* [What to do] Express the entries that begin with the line containing "The image size is (1008, 1018)." and end with the line containing "click(x=454, y=45)" as a Markdown table with the columns Row and Line, numbering each line and leaving out blank lines.

Interface element records
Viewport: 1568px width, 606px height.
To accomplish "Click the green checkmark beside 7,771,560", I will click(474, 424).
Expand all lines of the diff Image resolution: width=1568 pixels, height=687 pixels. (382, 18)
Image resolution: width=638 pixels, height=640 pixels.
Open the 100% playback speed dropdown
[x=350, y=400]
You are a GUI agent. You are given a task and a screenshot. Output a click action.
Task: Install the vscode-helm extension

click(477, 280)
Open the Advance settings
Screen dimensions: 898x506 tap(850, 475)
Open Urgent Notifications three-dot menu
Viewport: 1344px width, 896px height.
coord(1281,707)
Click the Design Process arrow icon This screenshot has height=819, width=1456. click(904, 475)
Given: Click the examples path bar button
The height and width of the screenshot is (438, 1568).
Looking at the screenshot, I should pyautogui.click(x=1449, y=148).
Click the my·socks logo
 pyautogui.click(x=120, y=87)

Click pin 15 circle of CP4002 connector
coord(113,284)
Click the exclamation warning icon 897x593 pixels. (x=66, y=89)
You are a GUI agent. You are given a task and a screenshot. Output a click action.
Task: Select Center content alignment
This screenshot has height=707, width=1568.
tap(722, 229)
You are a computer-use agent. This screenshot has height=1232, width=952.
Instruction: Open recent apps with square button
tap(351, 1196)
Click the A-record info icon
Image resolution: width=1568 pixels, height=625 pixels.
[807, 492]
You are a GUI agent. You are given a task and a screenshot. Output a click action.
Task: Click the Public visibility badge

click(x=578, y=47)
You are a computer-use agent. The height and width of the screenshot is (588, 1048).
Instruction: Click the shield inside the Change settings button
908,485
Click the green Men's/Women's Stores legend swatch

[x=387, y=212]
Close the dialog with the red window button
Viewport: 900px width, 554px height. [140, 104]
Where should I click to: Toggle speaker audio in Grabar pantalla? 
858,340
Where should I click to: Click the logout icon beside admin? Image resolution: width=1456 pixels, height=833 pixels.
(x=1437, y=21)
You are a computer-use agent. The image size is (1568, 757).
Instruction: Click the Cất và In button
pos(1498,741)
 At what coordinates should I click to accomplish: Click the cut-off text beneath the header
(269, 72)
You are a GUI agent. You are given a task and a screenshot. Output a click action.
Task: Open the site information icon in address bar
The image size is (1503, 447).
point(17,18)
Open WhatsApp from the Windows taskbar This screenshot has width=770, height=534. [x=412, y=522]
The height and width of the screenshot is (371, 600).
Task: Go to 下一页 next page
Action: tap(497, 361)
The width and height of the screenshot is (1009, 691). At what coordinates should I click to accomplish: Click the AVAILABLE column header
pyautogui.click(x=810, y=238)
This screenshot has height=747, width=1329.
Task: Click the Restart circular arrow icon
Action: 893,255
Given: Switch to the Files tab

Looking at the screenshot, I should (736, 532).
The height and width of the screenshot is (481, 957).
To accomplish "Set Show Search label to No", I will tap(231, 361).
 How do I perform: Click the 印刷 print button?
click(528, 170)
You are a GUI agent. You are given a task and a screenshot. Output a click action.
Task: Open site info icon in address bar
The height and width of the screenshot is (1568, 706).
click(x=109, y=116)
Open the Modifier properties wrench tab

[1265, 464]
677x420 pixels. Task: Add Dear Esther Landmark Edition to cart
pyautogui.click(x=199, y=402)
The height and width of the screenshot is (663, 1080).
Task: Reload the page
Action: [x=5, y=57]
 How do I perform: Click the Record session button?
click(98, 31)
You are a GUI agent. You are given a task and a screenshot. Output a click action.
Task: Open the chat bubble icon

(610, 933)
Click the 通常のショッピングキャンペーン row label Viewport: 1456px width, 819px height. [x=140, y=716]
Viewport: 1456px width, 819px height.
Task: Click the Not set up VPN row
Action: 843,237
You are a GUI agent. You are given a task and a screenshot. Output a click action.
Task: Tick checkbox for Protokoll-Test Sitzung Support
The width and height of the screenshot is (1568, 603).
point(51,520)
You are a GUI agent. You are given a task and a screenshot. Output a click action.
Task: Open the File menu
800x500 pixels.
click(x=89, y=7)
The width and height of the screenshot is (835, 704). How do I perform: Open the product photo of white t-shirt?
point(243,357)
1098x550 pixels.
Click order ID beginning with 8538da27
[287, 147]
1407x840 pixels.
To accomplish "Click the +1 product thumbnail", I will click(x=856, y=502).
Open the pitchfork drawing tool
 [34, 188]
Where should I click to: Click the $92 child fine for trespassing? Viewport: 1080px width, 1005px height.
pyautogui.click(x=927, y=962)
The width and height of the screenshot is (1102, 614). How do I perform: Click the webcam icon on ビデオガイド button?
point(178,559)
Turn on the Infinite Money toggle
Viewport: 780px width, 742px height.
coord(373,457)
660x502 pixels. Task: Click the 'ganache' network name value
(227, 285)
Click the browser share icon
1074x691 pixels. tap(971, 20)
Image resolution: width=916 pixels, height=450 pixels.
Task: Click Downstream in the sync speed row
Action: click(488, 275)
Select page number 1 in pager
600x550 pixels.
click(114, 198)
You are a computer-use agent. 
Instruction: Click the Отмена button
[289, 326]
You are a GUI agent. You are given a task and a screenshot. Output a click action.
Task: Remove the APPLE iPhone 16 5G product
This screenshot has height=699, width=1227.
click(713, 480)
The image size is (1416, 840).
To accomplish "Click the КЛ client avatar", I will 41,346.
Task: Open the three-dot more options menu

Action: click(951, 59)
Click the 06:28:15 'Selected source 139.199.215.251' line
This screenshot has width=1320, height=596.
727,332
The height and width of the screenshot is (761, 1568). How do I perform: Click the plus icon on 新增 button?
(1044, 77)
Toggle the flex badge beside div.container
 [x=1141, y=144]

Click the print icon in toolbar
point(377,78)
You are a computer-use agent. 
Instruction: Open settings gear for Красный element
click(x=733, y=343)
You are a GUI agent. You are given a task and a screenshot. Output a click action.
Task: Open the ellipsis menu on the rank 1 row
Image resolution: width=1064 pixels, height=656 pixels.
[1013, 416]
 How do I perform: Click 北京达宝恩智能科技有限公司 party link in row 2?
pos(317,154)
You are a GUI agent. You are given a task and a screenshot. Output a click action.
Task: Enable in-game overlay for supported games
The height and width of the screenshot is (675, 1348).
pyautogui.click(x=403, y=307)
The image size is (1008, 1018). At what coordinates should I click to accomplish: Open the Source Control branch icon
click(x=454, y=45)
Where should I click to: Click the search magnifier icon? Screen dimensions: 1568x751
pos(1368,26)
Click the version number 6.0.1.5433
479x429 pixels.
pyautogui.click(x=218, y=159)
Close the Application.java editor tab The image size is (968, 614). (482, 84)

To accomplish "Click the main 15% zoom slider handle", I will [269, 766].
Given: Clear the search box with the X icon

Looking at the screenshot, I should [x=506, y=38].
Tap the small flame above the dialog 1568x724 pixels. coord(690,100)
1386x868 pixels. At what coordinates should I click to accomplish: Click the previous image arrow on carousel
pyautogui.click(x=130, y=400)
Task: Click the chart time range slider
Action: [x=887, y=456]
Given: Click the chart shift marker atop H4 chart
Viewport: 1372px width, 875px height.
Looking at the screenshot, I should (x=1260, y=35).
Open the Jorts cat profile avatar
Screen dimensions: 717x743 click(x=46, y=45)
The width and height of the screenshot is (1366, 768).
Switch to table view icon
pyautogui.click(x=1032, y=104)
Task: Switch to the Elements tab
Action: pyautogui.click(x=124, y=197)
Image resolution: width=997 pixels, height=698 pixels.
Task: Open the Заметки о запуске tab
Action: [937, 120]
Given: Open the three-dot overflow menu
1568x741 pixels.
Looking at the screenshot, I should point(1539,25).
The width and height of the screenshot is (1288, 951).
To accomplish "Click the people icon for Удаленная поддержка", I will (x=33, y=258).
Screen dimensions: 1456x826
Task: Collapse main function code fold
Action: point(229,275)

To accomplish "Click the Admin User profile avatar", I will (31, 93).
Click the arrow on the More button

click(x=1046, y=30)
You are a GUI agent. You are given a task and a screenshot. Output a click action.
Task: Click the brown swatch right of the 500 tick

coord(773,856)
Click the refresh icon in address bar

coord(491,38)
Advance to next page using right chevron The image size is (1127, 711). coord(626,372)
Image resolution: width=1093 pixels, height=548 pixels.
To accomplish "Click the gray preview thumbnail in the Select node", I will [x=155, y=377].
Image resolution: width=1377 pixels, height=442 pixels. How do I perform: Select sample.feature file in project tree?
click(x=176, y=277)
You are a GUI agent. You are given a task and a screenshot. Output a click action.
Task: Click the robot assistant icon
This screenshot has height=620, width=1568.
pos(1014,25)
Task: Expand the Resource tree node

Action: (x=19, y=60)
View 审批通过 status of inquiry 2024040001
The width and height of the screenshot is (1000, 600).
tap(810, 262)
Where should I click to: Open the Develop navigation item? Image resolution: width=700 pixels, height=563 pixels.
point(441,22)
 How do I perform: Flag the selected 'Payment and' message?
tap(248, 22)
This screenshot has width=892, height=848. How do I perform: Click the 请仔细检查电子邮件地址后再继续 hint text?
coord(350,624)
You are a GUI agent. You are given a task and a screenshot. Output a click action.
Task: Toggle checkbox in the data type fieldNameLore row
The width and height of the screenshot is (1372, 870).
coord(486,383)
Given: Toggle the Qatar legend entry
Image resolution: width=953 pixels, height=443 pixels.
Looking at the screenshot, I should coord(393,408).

* [Answer for the task]
| Row | Line |
|---|---|
| 1 | The image size is (1008, 1018). At what coordinates should I click to accomplish: Open the Source Control branch icon |
| 2 | click(x=454, y=45) |